● **TRY IT**
Please retype the records below exactly as they stand.
====
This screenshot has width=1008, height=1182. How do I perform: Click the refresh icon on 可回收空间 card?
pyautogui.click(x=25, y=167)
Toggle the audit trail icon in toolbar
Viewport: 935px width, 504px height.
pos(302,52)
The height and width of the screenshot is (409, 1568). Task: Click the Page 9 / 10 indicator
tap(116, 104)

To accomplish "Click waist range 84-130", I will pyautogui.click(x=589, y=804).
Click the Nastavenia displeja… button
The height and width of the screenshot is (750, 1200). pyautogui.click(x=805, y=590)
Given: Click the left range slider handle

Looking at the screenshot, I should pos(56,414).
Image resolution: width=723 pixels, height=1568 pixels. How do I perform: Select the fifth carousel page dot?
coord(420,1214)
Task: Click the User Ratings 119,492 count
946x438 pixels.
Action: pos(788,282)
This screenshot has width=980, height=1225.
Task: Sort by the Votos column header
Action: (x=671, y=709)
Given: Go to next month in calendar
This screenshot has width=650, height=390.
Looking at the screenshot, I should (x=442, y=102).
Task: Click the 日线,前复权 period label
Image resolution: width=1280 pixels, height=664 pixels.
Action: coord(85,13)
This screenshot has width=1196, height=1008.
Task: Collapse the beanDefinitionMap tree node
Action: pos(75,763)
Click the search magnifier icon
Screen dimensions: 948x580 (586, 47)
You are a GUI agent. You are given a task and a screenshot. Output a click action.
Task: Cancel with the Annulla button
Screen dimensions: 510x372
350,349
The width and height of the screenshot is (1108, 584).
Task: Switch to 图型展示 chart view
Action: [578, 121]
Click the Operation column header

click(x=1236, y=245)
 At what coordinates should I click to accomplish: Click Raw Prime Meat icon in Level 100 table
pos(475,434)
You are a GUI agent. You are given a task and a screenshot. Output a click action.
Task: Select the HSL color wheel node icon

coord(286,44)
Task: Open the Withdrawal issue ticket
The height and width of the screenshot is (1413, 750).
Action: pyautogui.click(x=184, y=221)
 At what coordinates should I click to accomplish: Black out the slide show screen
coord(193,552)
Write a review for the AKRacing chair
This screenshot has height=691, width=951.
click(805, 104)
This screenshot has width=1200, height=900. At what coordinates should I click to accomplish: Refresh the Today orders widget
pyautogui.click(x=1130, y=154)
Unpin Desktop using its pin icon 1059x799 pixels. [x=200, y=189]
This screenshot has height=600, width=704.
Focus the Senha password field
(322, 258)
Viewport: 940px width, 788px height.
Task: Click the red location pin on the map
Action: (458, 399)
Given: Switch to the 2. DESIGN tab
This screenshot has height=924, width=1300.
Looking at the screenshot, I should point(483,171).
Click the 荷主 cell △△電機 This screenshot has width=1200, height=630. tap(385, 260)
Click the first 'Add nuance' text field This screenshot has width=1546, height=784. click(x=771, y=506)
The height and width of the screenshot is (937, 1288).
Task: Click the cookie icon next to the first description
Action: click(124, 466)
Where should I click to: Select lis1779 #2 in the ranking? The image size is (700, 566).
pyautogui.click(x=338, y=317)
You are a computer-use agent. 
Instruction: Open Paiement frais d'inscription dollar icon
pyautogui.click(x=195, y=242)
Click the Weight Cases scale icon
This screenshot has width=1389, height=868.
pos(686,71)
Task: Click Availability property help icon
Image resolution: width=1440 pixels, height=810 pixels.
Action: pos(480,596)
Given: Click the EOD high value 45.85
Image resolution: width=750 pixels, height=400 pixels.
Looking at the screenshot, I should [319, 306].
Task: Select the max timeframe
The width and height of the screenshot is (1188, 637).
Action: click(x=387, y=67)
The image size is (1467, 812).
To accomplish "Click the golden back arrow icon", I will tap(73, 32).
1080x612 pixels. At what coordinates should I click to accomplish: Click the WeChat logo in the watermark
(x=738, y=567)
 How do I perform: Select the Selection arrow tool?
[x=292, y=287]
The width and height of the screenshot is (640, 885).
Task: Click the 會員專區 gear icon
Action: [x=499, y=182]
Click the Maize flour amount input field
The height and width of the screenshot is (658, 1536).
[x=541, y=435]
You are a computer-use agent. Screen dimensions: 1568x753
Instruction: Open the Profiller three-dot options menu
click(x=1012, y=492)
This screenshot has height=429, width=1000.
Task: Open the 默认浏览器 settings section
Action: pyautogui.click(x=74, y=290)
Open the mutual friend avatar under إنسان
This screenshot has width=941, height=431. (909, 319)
====
● **FINISHED TASK**
This screenshot has width=1008, height=1182. How do I perform: Click the refresh icon on 可回收空间 card?
pyautogui.click(x=25, y=167)
Toggle the audit trail icon in toolbar
Viewport: 935px width, 504px height.
pos(302,52)
The height and width of the screenshot is (409, 1568). Task: Click the Page 9 / 10 indicator
tap(116, 104)

To accomplish "Click waist range 84-130", I will pyautogui.click(x=589, y=804).
Click the Nastavenia displeja… button
The height and width of the screenshot is (750, 1200). pyautogui.click(x=805, y=590)
Given: Click the left range slider handle

Looking at the screenshot, I should pos(56,414).
Image resolution: width=723 pixels, height=1568 pixels. How do I perform: Select the fifth carousel page dot?
coord(420,1214)
Task: Click the User Ratings 119,492 count
946x438 pixels.
Action: pos(788,282)
This screenshot has width=980, height=1225.
Task: Sort by the Votos column header
Action: (x=671, y=709)
Given: Go to next month in calendar
This screenshot has width=650, height=390.
Looking at the screenshot, I should (x=442, y=102).
Task: Click the 日线,前复权 period label
Image resolution: width=1280 pixels, height=664 pixels.
Action: coord(85,13)
This screenshot has width=1196, height=1008.
Task: Collapse the beanDefinitionMap tree node
Action: pos(75,763)
Click the search magnifier icon
Screen dimensions: 948x580 (586, 47)
You are a GUI agent. You are given a task and a screenshot. Output a click action.
Task: Cancel with the Annulla button
Screen dimensions: 510x372
350,349
The width and height of the screenshot is (1108, 584).
Task: Switch to 图型展示 chart view
Action: [578, 121]
Click the Operation column header

click(x=1236, y=245)
 At what coordinates should I click to accomplish: Click Raw Prime Meat icon in Level 100 table
pos(475,434)
You are a GUI agent. You are given a task and a screenshot. Output a click action.
Task: Select the HSL color wheel node icon

coord(286,44)
Task: Open the Withdrawal issue ticket
The height and width of the screenshot is (1413, 750).
Action: pyautogui.click(x=184, y=221)
 At what coordinates should I click to accomplish: Black out the slide show screen
coord(193,552)
Write a review for the AKRacing chair
This screenshot has height=691, width=951.
click(805, 104)
This screenshot has width=1200, height=900. At what coordinates should I click to accomplish: Refresh the Today orders widget
pyautogui.click(x=1130, y=154)
Unpin Desktop using its pin icon 1059x799 pixels. [x=200, y=189]
This screenshot has height=600, width=704.
Focus the Senha password field
(322, 258)
Viewport: 940px width, 788px height.
Task: Click the red location pin on the map
Action: (458, 399)
Given: Switch to the 2. DESIGN tab
This screenshot has height=924, width=1300.
Looking at the screenshot, I should point(483,171).
Click the 荷主 cell △△電機 This screenshot has width=1200, height=630. tap(385, 260)
Click the first 'Add nuance' text field This screenshot has width=1546, height=784. click(x=771, y=506)
The height and width of the screenshot is (937, 1288).
Task: Click the cookie icon next to the first description
Action: click(124, 466)
Where should I click to: Select lis1779 #2 in the ranking? The image size is (700, 566).
pyautogui.click(x=338, y=317)
You are a computer-use agent. 
Instruction: Open Paiement frais d'inscription dollar icon
pyautogui.click(x=195, y=242)
Click the Weight Cases scale icon
This screenshot has width=1389, height=868.
pos(686,71)
Task: Click Availability property help icon
Image resolution: width=1440 pixels, height=810 pixels.
Action: pos(480,596)
Given: Click the EOD high value 45.85
Image resolution: width=750 pixels, height=400 pixels.
Looking at the screenshot, I should [319, 306].
Task: Select the max timeframe
The width and height of the screenshot is (1188, 637).
Action: click(x=387, y=67)
The image size is (1467, 812).
To accomplish "Click the golden back arrow icon", I will tap(73, 32).
1080x612 pixels. At what coordinates should I click to accomplish: Click the WeChat logo in the watermark
(x=738, y=567)
 How do I perform: Select the Selection arrow tool?
[x=292, y=287]
The width and height of the screenshot is (640, 885).
Task: Click the 會員專區 gear icon
Action: [x=499, y=182]
Click the Maize flour amount input field
The height and width of the screenshot is (658, 1536).
[x=541, y=435]
You are a computer-use agent. Screen dimensions: 1568x753
Instruction: Open the Profiller three-dot options menu
click(x=1012, y=492)
This screenshot has height=429, width=1000.
Task: Open the 默认浏览器 settings section
Action: pyautogui.click(x=74, y=290)
Open the mutual friend avatar under إنسان
This screenshot has width=941, height=431. (909, 319)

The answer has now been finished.